Aim of the exercise → Present the rows below as a numbered list, one line per item, with blank lines dropped and the pictures left out.

Excerpted data →
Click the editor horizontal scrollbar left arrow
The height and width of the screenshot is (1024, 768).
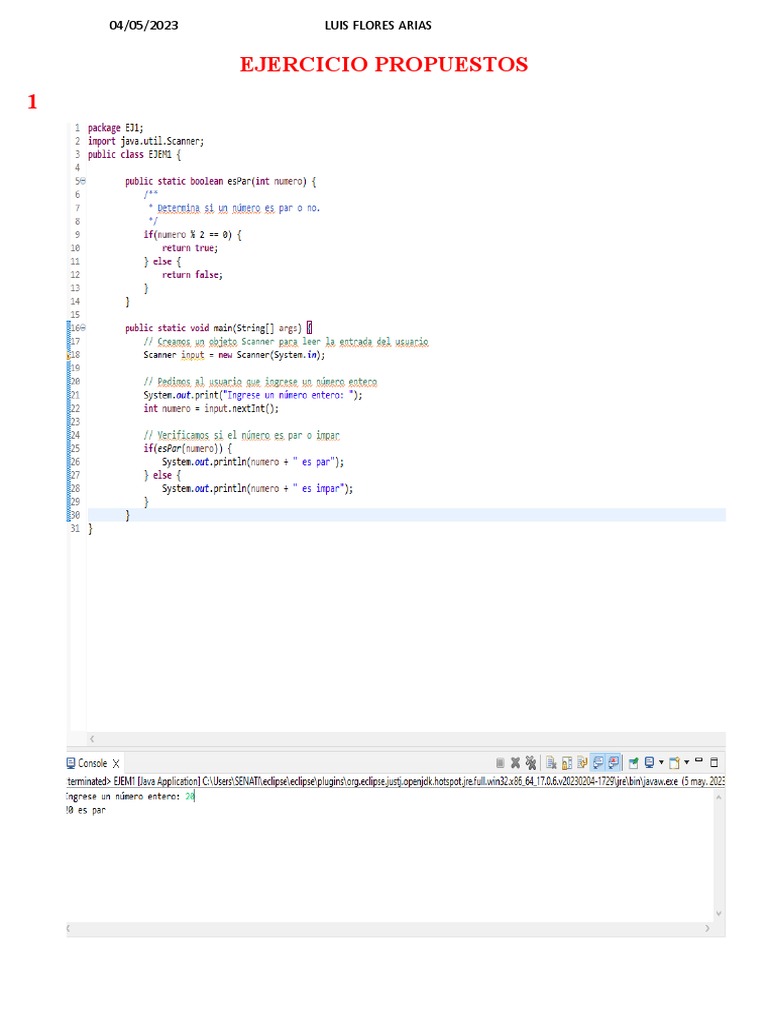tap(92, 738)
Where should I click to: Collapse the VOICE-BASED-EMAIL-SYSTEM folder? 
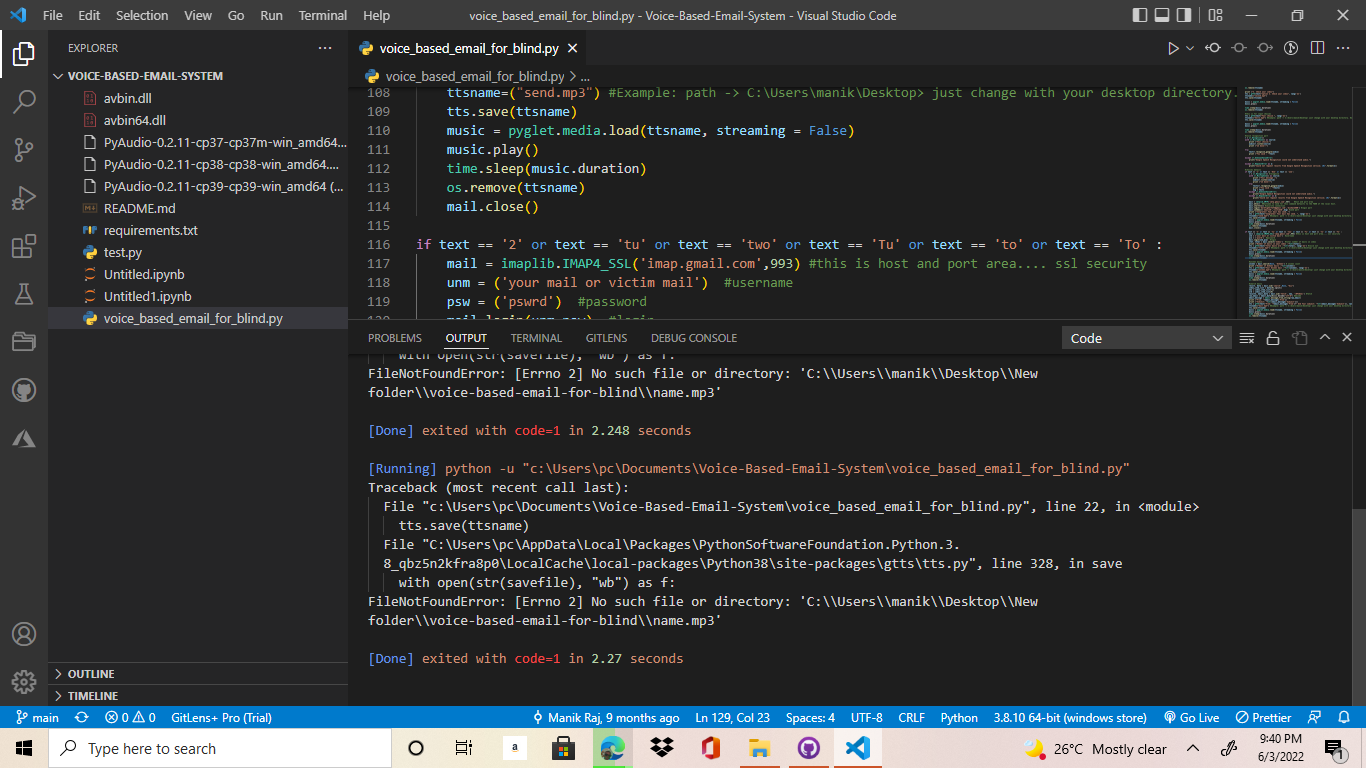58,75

Solution to the problem →
1. Click the editor horizontal scrollbar left arrow
2. The height and width of the screenshot is (1024, 768).
3. tap(92, 738)
4. Where should I click to: Collapse the VOICE-BASED-EMAIL-SYSTEM folder? 
5. 58,75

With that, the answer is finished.